I have a knack for beautiful girl-friends :)

Congratulations on the engagement, Dee. I hope this is the beginning of many wonderful things for yall.

Tuesday, May 13, 2008

Kahlil Gibran





But if you love and must needs have desires, let these be your desires:

To melt and be like a running brook that sings its melody to the night.

To know the pain of too much tenderness.

To be wounded by your own understanding of love;

And to bleed willingly and joyfully.”

Saturday, May 10, 2008

On the Eve of Mother's Day

I sent Mum some early Mother's Day greetings. This was her reply.

Nothing in my life would be wonderful
There would be no magic,
No marvel
No feeling of being worthy,
No faith,
No tears of joy.....

If You did not happen to me!!!!

I can never hold you enough,
Never be with you enough.
Never laugh with you enough..

I only wish there was more of us together.

Thank you for the Mother's Day Greetings!
With you, I feel greeted every moment!
Love you.

Seven years and thousands of miles apart....there is no one closer.

Friday, May 09, 2008

Hot Library Smut ;)

Bits of bibliophilic beauty from around the world!

If I have my way, I shall live in each one for at least a week.
Thanks RS.

Education

This is good stuff!

Much gratitude to the Insane Rambler. I loved it.

Thursday, May 08, 2008

Quote

“All forms of tampering with human beings, getting at them, shaping them against their will to your own pattern, all thought control and conditioning is, therefore, a denial of that in men which makes them men and their values ultimate.”

Isaiah Berlin

Wednesday, May 07, 2008

Leaves

Woke up early today. 9 am! Was supposed to meet Sameer for lunch at 11:30, but a girl doesn't go to meet one of her favourite men in the world without oiling her hair, using special shampoo and conditioner and making sure her arms and legs are smooth.
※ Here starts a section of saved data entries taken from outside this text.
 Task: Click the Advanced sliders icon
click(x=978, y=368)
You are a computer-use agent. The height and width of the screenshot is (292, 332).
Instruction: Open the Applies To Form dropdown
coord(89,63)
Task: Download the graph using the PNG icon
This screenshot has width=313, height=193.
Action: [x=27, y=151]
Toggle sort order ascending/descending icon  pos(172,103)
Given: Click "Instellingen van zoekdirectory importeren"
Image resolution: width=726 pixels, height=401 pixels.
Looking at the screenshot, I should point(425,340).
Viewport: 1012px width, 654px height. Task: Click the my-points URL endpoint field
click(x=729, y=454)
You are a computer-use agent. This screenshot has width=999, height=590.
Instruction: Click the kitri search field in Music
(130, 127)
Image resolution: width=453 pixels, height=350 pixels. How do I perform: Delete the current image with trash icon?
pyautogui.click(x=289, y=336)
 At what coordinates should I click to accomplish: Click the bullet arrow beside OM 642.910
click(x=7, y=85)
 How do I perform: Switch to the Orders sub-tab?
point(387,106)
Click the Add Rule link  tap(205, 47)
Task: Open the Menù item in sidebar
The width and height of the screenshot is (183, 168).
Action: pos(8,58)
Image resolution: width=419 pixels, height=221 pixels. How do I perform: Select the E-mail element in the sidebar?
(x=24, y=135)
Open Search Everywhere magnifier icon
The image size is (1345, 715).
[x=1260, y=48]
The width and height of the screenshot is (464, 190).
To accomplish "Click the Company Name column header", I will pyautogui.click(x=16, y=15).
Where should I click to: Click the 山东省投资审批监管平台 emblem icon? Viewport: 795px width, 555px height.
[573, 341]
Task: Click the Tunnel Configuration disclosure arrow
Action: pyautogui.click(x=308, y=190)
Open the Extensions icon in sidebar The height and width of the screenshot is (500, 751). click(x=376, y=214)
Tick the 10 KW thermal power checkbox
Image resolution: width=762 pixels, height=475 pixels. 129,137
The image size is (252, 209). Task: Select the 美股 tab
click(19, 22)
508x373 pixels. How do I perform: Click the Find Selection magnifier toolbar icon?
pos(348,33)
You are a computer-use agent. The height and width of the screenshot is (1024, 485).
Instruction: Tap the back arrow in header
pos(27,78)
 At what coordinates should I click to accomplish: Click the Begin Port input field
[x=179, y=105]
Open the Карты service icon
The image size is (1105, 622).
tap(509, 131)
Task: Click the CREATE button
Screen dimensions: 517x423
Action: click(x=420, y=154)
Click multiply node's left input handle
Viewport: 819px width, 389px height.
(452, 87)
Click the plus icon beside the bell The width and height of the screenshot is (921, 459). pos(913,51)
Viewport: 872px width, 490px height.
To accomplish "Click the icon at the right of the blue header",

Weed wanted to meet him, so I took her along....we ran in to Vaishali at 12:00 with me panting out apologies.
For those of you who don't know, Sameer was one of the facilitators at a creative-writing workshop my college organized last year in collaboration with Pennsylvania State University last year.
We kept in touch via email, or in Sameer's words..'she wouldn't go away, so I finally decided to mail back.'
Twas good catching up with him...he is one of those people with gypsy limbs who wander actively and look you clear in the eye while talking/listening. Tis one of the things I love about The Professor as well :)
Sameer's going to be a father in June..and he is so incredibly excited! Aaaaaand....he said I write really well, and I should totally apply for an M.F.A, at PSU itself maybe. Thank you so much!

Weed and I went to the British Library for some free air-conditioning, and I ended up walking out with four books. Will I ever be less compulsive about books!! And shoes! And junk food!
Then we had the riches, thickest chocolate shakes and then went and bought Oshos and a jhola for me.
Sigh...how much I'm going to miss that road. Even if I'm at the university here, it won't be the same as going there every day.

Tuesday, May 06, 2008

I currently hate

everyone on the OC...why should they have all the fun!